## Activity:
Among the lines below, a stretch begins at the one with "Launch Windows Media Player from taskbar" and ends at the one with "500x375 pixels.". Repeat that stretch exactly, ends included.

## Extracted records:
....

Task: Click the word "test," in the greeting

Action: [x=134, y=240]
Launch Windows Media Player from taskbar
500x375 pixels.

....

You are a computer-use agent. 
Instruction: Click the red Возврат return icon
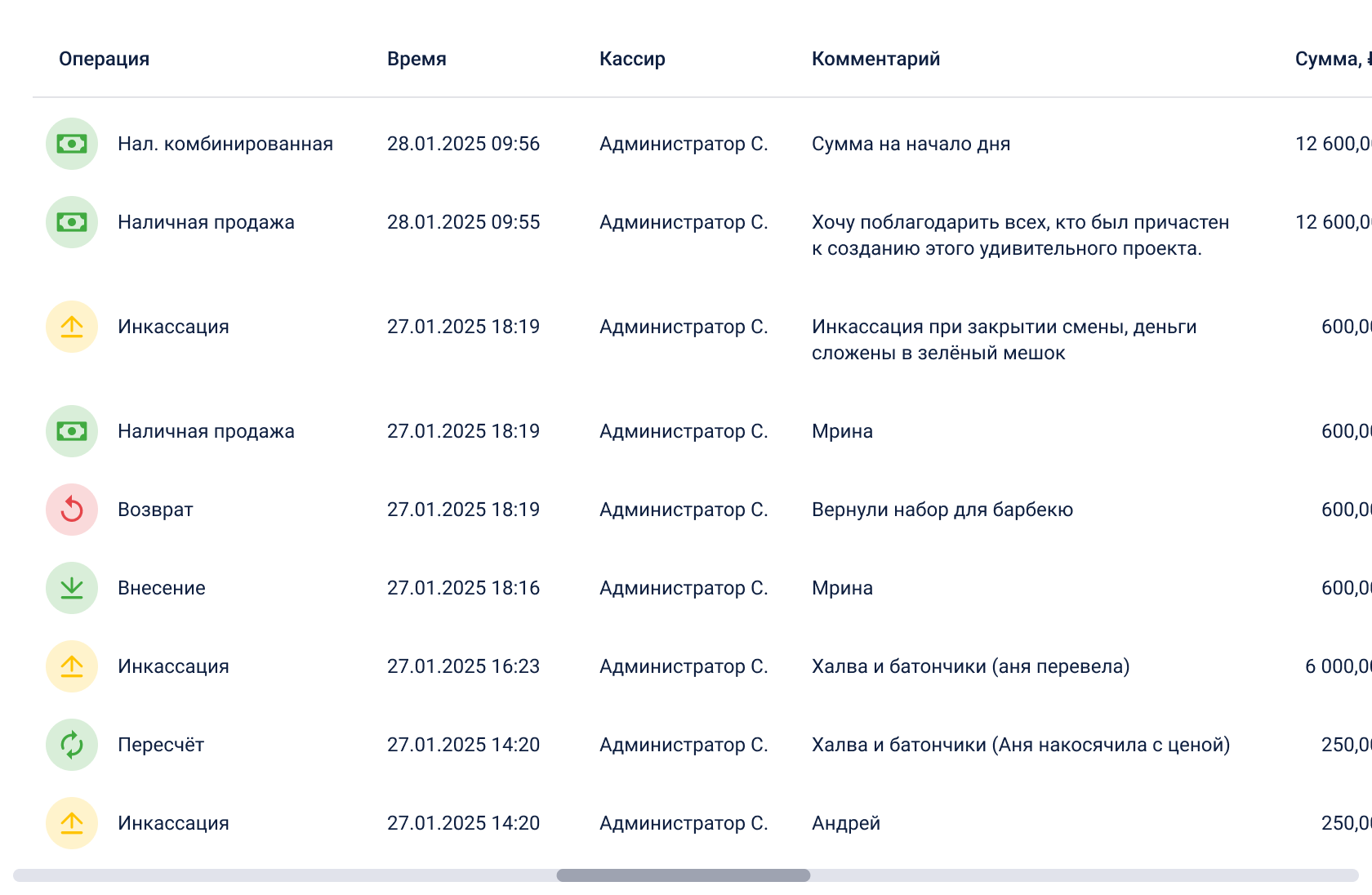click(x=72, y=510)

....

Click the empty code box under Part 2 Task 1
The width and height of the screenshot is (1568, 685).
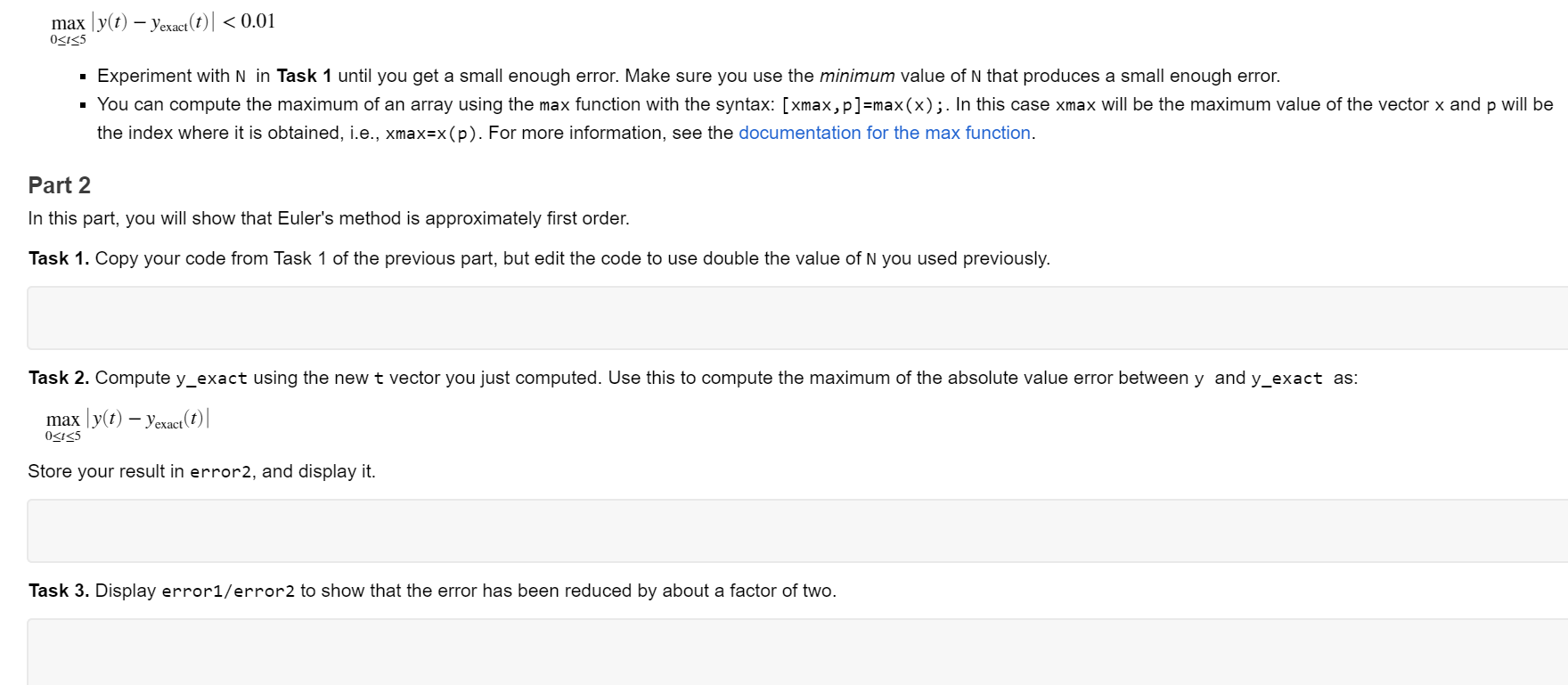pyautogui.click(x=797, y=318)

....

## Expected answer:
Launch Windows Media Player from taskbar
500x375 pixels.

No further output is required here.